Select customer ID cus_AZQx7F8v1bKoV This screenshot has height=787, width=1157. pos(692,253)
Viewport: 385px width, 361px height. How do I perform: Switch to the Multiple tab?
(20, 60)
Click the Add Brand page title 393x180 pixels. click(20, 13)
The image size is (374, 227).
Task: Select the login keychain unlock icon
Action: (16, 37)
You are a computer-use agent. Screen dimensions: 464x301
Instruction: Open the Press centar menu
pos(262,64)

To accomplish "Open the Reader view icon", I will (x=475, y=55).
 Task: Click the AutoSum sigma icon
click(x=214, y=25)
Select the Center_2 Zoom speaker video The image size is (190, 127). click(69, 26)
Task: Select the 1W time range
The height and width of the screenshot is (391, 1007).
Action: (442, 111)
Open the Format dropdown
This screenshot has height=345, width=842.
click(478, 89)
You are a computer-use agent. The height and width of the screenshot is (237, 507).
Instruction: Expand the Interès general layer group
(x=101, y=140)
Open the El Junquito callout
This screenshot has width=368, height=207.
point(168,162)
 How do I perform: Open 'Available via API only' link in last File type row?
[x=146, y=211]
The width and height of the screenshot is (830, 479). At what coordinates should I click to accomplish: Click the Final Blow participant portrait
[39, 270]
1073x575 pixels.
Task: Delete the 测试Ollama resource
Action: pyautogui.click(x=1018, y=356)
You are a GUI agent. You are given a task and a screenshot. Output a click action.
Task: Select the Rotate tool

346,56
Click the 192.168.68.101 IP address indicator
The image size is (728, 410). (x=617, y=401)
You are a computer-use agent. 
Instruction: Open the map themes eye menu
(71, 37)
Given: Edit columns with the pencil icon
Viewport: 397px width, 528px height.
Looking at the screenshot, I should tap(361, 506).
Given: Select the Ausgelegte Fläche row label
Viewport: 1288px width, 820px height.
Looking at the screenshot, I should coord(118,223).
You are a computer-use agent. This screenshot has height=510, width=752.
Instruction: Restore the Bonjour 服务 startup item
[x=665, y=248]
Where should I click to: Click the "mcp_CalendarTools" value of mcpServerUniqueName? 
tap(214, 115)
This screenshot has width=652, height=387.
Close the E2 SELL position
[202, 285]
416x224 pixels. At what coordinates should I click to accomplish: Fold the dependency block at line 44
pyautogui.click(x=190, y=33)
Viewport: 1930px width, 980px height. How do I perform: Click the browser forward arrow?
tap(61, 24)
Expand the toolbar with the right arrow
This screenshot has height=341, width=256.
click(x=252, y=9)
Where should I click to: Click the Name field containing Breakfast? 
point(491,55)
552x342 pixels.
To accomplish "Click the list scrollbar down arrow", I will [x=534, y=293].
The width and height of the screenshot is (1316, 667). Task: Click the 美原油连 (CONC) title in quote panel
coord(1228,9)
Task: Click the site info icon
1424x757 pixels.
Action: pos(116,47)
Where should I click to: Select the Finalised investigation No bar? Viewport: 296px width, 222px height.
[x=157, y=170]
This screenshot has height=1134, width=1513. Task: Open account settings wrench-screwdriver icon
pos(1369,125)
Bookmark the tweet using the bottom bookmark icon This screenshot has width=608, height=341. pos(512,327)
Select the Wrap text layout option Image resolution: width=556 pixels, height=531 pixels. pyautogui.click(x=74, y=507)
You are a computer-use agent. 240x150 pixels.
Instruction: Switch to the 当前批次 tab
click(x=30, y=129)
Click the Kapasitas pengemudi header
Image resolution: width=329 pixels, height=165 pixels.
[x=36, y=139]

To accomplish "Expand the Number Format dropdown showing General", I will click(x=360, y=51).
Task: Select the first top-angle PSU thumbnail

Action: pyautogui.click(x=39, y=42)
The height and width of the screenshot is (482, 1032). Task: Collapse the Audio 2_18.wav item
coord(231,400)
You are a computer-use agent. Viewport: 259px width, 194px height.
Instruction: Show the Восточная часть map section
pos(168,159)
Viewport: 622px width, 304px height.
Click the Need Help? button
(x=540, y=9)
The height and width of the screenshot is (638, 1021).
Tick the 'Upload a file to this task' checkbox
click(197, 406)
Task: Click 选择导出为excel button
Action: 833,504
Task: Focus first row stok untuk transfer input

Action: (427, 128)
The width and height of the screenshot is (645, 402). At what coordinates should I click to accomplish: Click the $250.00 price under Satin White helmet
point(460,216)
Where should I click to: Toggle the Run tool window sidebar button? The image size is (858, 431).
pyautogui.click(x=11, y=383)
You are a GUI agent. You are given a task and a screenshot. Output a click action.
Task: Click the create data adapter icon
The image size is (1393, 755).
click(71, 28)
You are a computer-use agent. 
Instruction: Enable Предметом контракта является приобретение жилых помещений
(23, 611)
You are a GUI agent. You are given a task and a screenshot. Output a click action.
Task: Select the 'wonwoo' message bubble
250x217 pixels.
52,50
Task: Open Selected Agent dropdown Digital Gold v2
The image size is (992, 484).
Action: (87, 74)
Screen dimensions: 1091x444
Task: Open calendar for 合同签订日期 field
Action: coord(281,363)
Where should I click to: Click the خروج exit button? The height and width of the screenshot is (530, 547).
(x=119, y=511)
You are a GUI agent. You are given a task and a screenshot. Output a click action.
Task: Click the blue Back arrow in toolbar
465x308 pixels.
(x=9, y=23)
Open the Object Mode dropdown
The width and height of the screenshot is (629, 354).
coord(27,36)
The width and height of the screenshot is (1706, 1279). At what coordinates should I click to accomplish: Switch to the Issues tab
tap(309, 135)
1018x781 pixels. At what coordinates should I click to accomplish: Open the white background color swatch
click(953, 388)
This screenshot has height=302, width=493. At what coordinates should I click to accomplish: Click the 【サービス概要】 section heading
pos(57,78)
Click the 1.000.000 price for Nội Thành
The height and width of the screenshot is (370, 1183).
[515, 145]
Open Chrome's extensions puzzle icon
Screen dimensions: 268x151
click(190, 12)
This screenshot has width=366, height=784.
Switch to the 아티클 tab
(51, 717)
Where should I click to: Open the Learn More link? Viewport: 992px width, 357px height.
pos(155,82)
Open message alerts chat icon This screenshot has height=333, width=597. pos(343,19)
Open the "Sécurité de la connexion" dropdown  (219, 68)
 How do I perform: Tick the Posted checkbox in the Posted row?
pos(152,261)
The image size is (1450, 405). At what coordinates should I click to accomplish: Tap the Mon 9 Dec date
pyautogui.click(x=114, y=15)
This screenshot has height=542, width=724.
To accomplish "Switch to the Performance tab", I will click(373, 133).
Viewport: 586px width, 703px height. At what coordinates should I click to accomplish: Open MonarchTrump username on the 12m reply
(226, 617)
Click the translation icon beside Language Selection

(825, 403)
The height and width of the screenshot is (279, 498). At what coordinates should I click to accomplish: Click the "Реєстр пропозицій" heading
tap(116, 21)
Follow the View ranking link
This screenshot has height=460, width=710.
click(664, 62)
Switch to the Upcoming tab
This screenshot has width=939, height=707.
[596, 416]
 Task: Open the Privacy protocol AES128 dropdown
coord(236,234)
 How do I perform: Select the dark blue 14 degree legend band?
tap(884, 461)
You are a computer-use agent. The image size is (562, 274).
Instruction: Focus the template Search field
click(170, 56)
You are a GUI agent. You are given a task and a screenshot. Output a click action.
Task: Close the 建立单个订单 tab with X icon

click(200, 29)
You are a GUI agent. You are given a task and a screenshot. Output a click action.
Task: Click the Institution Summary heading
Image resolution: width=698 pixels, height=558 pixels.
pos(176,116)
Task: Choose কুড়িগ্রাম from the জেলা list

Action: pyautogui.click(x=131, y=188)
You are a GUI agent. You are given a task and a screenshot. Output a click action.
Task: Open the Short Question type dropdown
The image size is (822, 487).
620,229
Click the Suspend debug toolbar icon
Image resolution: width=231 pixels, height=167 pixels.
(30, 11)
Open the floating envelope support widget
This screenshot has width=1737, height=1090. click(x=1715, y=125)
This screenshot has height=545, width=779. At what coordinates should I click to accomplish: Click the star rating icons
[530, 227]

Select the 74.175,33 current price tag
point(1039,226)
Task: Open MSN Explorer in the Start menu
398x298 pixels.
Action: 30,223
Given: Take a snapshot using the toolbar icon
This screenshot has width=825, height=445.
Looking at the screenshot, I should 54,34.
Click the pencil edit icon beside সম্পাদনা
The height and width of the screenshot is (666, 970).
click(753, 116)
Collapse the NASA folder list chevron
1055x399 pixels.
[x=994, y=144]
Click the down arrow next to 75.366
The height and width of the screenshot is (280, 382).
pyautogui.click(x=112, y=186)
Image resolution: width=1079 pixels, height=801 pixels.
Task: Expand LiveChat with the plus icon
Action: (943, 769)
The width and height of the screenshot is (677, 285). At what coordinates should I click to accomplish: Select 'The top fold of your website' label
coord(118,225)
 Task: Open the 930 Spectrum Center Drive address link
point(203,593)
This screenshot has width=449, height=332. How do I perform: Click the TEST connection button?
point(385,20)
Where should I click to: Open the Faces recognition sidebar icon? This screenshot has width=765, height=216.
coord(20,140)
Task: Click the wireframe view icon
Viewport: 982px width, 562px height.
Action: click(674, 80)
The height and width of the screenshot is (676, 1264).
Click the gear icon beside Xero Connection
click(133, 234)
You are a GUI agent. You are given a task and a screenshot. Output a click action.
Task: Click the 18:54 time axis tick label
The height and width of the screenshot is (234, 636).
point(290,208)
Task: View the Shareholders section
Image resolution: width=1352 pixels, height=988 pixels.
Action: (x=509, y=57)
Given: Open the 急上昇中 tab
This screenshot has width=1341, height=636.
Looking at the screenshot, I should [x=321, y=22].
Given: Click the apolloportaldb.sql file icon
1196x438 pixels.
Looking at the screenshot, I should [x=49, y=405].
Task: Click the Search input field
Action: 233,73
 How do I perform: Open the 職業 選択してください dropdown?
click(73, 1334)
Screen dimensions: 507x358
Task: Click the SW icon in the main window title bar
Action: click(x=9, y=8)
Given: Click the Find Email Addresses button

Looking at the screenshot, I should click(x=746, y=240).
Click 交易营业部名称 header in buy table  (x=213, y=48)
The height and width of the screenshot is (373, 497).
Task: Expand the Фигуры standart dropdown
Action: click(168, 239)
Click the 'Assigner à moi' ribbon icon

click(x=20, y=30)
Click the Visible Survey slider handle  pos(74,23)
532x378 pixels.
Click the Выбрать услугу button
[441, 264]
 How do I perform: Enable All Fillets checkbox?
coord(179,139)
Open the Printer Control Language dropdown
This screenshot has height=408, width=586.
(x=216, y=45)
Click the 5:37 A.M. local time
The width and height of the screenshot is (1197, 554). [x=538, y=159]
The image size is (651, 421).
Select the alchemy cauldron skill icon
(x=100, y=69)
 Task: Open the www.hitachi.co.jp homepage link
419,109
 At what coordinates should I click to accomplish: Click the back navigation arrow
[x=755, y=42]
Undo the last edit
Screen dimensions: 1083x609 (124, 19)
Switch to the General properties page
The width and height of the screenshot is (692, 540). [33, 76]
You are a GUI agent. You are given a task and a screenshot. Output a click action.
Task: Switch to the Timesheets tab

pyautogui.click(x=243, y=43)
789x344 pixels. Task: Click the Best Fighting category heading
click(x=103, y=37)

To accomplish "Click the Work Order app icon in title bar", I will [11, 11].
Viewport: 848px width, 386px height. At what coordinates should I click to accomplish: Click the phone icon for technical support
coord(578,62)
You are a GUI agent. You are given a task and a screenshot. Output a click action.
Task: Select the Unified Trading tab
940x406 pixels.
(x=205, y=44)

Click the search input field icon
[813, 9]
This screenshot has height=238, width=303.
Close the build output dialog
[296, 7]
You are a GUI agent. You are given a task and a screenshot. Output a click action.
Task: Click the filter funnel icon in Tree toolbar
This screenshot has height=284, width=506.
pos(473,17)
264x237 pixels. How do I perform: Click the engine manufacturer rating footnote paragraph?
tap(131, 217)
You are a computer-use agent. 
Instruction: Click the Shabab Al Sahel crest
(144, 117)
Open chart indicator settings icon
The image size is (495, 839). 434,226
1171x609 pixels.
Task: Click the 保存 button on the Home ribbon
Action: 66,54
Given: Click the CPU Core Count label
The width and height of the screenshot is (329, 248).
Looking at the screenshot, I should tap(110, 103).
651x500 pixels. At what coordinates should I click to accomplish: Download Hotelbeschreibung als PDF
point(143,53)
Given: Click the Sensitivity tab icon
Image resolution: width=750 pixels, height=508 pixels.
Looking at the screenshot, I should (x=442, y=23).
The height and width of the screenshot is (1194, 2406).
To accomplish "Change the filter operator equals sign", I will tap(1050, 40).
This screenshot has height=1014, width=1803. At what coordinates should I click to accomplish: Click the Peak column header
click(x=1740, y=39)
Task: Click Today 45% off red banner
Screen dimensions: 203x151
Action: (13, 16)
****************************************
§ What is needed
Which lines, copied word for word, make up the part of the records that opens with the line containing "789x344 pixels. Task: Click" and closes with the line containing "Action: 66,54"? Include both of those lines.

§ Correct answer
789x344 pixels. Task: Click the Best Fighting category heading
click(x=103, y=37)

To accomplish "Click the Work Order app icon in title bar", I will [11, 11].
Viewport: 848px width, 386px height. At what coordinates should I click to accomplish: Click the phone icon for technical support
coord(578,62)
You are a GUI agent. You are given a task and a screenshot. Output a click action.
Task: Select the Unified Trading tab
940x406 pixels.
(x=205, y=44)

Click the search input field icon
[813, 9]
This screenshot has height=238, width=303.
Close the build output dialog
[296, 7]
You are a GUI agent. You are given a task and a screenshot. Output a click action.
Task: Click the filter funnel icon in Tree toolbar
This screenshot has height=284, width=506.
pos(473,17)
264x237 pixels. How do I perform: Click the engine manufacturer rating footnote paragraph?
tap(131, 217)
You are a computer-use agent. 
Instruction: Click the Shabab Al Sahel crest
(144, 117)
Open chart indicator settings icon
The image size is (495, 839). 434,226
1171x609 pixels.
Task: Click the 保存 button on the Home ribbon
Action: 66,54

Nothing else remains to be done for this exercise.